The white pines of Georgian Bay are best recognized as windswept silhouettes leaning away from the bay’s prevailing northwesterly winds. For years artists have been drawn into the symbol of their strength and enamoured by their beauty.
It’s one particularly poignant painting by Alfred Joseph Casson of The Group of Seven, titled The White Pine, that speaks to me. The artist depicts two white pines, one large and one smaller, alone on an outcrop of rock, their odd shapes lean toward the open water while their branches bend away from the fierce winds of Georgian Bay. The larger of the two appears to protect the smaller in a symbol of unity. They remain together, deeply rooted beneath the rock, utilizing what little soil the land has to offer.
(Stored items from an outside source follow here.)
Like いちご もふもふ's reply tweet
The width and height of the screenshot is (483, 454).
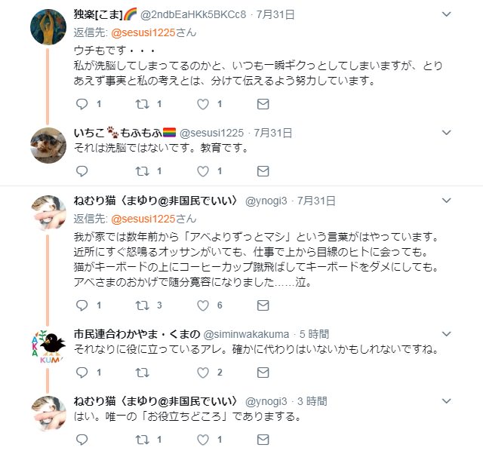pyautogui.click(x=202, y=171)
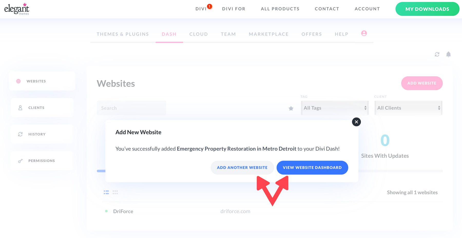This screenshot has height=238, width=462.
Task: Select the Clients sidebar icon
Action: click(x=20, y=108)
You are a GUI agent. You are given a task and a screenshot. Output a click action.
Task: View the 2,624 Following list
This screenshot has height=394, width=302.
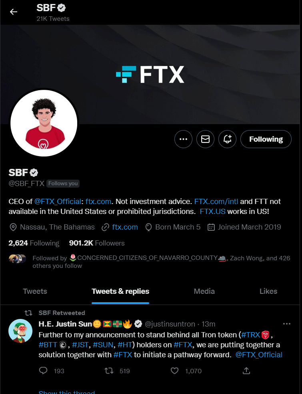(x=34, y=243)
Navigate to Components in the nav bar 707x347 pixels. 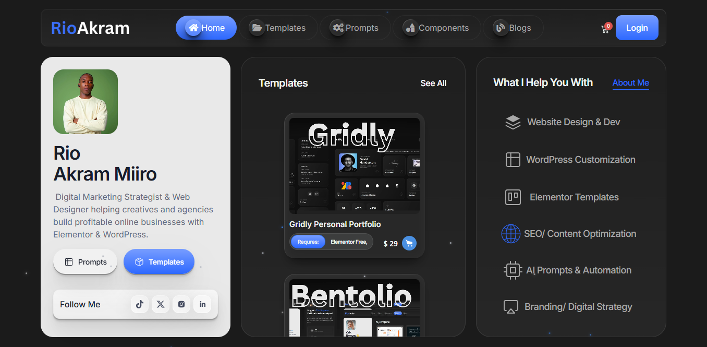coord(436,28)
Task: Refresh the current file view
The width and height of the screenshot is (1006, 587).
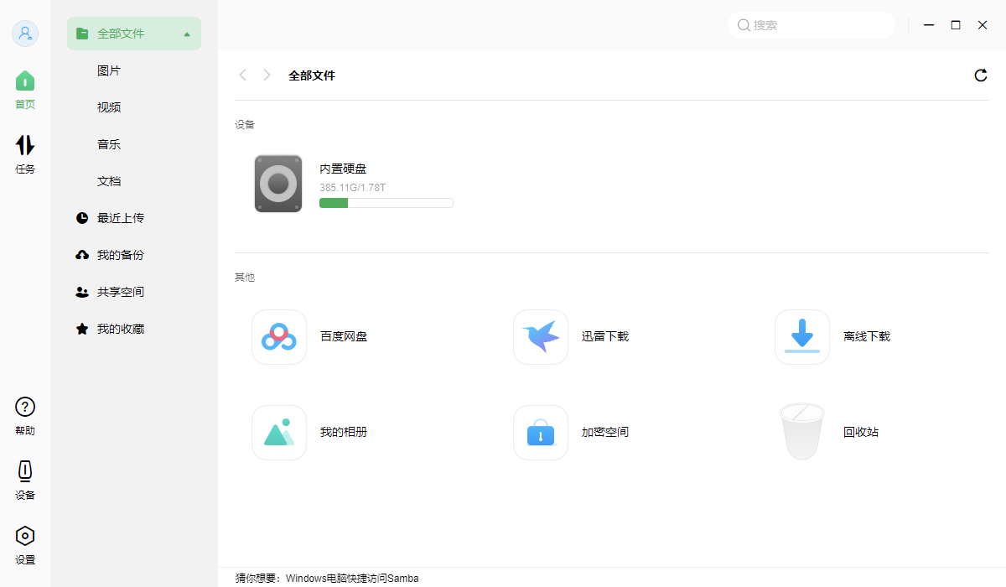Action: coord(980,75)
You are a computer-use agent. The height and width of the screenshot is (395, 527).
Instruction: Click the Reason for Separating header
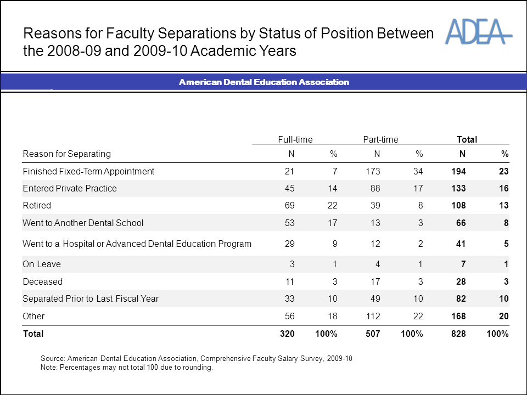[x=66, y=154]
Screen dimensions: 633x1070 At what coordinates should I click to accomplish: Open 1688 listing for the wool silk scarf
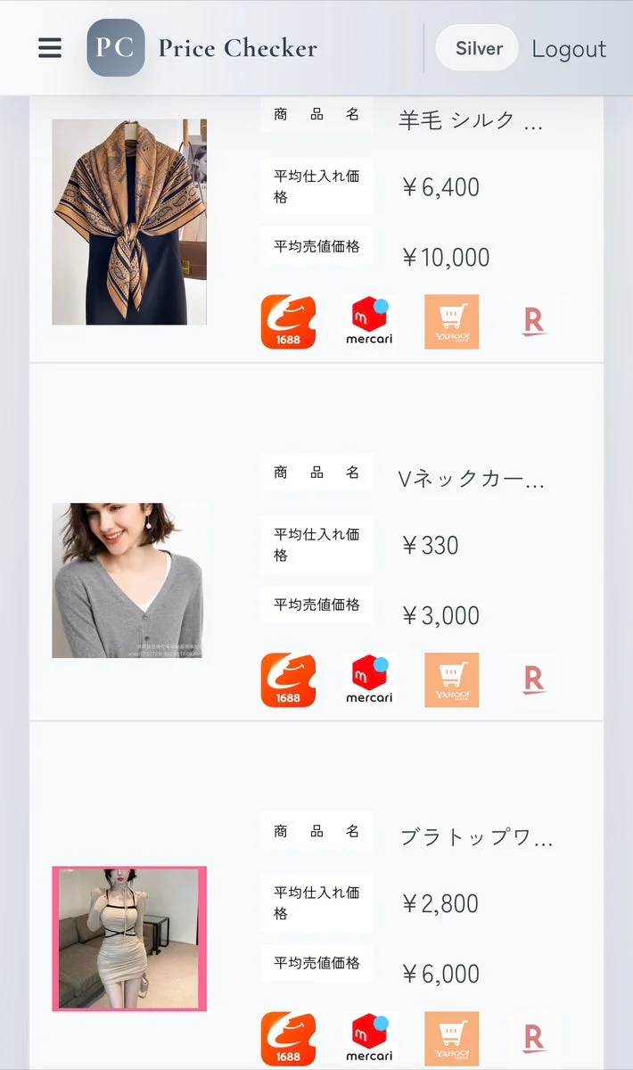click(x=287, y=322)
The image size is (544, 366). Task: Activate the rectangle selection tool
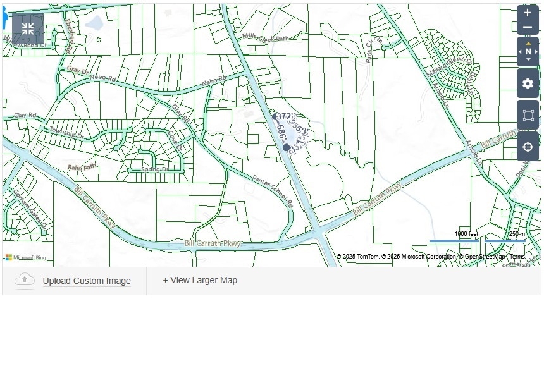528,115
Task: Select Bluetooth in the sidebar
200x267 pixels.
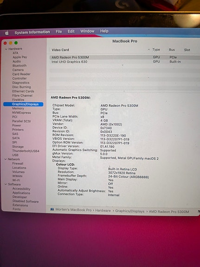Action: 19,66
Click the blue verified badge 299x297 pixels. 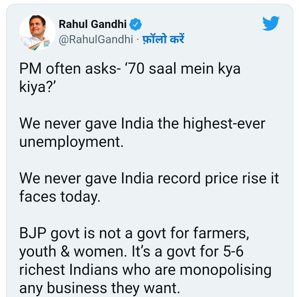pos(136,25)
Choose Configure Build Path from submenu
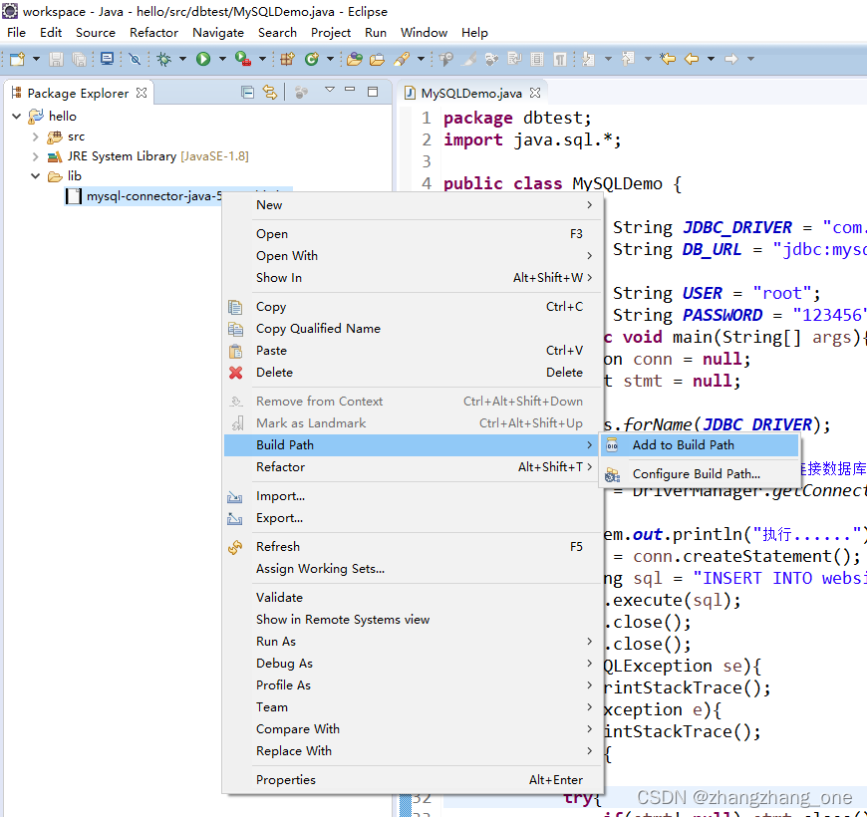Screen dimensions: 867x817 pyautogui.click(x=696, y=474)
So it is that my brother Paul and I are standing together in this life, our trunks fixed and strong as we lean into the wind and bend away from our adversities. Connected to one another like A.J. Casson’s white pines, I care for Paul as though he were my own child. Even before I was born, he was there waiting for me, trusting I would help him navigate the journey of his life.
Many times while braving the winds of our lives together, I have asked why as I struggled under the burden of my brother’s special needs. Still, I see Paul as the larger of the two white pines and myself as the smaller.
The Georgian Bay white pines—in response to the Bay’s northwest wind—are possessed with a strange beauty, attracting paintbrushes of artists for centuries; and so it is that my own artist has found beauty in my connection with Paul and compelled me to share our story.
Read the Praise for Paulie and Me.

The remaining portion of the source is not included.